In the mean time, can you edit the Title of this post so you can change the Category to DNS → 1.1.1.1?

This is odd, it seems like the v6 for fi nameservers returns truncated response back, but then doesn’t support TCP:

$ kdig @f.fi espoo.fi DS +dnssec  -6

;; WARNING: truncated reply from 2a00:13f0:0:3::[email protected](UDP), retrying over TCP

;; WARNING: can't receive reply from 2a00:13f0:0:3::[email protected](TCP)

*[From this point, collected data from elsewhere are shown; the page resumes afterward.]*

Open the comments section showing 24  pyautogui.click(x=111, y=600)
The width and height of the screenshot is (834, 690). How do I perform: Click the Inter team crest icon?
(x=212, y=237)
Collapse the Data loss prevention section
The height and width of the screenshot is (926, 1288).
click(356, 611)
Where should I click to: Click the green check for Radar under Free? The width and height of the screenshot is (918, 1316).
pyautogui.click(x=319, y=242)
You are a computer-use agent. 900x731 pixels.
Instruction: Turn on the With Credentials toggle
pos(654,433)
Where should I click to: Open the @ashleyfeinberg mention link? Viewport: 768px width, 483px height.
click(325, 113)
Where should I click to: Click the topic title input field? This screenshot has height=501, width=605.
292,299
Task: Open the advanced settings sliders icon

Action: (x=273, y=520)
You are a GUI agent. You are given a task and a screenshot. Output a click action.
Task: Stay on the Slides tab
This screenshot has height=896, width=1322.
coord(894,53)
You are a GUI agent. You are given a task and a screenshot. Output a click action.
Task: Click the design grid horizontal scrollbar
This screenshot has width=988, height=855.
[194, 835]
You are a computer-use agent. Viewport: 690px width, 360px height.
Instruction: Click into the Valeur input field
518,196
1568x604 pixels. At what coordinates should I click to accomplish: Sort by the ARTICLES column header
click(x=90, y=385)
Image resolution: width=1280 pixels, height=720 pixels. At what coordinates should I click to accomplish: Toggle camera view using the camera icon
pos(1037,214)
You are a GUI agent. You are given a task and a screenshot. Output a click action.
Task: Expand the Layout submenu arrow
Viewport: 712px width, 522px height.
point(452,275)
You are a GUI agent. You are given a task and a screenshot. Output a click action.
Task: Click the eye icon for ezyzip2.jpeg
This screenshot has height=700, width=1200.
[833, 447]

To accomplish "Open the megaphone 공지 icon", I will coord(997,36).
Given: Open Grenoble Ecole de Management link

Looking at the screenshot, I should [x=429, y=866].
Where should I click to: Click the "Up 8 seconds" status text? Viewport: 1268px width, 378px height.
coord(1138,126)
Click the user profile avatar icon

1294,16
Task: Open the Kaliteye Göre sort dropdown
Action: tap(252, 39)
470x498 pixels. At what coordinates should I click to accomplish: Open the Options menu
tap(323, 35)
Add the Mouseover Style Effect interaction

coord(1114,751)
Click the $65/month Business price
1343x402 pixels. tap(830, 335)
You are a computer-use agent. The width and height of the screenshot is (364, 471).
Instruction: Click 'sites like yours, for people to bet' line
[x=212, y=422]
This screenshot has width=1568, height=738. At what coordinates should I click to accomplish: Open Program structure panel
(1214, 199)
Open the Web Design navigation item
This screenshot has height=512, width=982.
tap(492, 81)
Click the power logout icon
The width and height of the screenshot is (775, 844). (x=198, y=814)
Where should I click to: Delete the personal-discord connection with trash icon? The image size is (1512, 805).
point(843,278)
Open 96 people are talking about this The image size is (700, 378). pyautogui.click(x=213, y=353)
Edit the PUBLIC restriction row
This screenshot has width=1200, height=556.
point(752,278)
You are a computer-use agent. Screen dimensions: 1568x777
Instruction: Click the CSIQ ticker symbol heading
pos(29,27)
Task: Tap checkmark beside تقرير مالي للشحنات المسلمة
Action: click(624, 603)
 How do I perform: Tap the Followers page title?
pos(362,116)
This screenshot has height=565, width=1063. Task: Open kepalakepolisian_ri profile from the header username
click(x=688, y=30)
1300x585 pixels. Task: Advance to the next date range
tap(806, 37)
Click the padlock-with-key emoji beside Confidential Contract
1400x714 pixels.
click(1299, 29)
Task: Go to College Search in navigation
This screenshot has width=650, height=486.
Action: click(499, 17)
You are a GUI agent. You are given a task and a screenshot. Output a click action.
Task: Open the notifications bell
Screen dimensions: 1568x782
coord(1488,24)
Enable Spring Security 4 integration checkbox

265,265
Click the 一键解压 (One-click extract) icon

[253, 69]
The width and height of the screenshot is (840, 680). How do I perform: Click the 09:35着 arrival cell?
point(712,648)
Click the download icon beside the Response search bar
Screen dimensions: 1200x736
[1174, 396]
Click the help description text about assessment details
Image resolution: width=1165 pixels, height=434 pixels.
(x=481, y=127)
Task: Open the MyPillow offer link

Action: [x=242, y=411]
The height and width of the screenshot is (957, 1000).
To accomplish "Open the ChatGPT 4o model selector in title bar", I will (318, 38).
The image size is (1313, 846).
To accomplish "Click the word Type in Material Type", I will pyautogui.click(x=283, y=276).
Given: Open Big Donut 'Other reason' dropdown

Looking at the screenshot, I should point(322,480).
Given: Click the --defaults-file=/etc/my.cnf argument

;; WARNING: truncated reply from 2a00:13f0:0:3::[email protected](UDP), retrying over TCP

;; WARNING: can't receive reply from 2a00:13f0:0:3::[email protected](TCP)

;; WARNING: truncated reply from 2a00:13f0:0:3::[email protected](UDP), retrying over TCP

;; WARNING: can't receive reply from 2a00:13f0:0:3::[email protected](TCP)
;; ERROR: failed to query server [email protected](UDP)

I’ll see what we can do and try to contact .fi as well.

1 Like

I’m seeing the same. Sometimes it resolves, sometimes it does not.

~ % dig espoo.fi @1.1.1.1 +nsid

; <<>> DiG 9.10.6 <<>> espoo.fi @1.1.1.1 +nsid
;; global options: +cmd
;; Got answer:
;; ->>HEADER<<- opcode: QUERY, status: NOERROR, id: 6471
;; flags: qr rd ra; QUERY: 1, ANSWER: 1, AUTHORITY: 0, ADDITIONAL: 1

;; OPT PSEUDOSECTION:
; EDNS: version: 0, flags:; udp: 1232
; NSID: 37 39 6d 35 36 ("79m56")
; OPT=15: 00 03 ("..")
; OPT=15: 00 06 ("..")
;; QUESTION SECTION:
;espoo.fi.			IN	A

;; ANSWER SECTION:
espoo.fi.		1	IN	A	35.228.250.182

;; Query time: 44 msec
;; SERVER: 1.1.1.1#53(1.1.1.1)
;; WHEN: Mon Nov 22 18:30:03 CET 2021
;; MSG SIZE  rcvd: 74
~ % dig espoo.fi @1.1.1.1 +nsid

; <<>> DiG 9.10.6 <<>> espoo.fi @1.1.1.1 +nsid
;; global options: +cmd
;; Got answer:
;; ->>HEADER<<- opcode: QUERY, status: SERVFAIL, id: 18477
;; flags: qr rd ra; QUERY: 1, ANSWER: 0, AUTHORITY: 0, ADDITIONAL: 1

;; OPT PSEUDOSECTION:
; EDNS: version: 0, flags:; udp: 1232
; NSID: 37 39 6d 34 32 ("79m42")
; OPT=15: 00 06 ("..")
;; QUESTION SECTION:
;espoo.fi.			IN	A

;; Query time: 40 msec
;; SERVER: 1.1.1.1#53(1.1.1.1)
;; WHEN: Mon Nov 22 18:30:04 CET 2021
;; MSG SIZE  rcvd: 52

These were from a Finland location but it also happens in Amsterdam.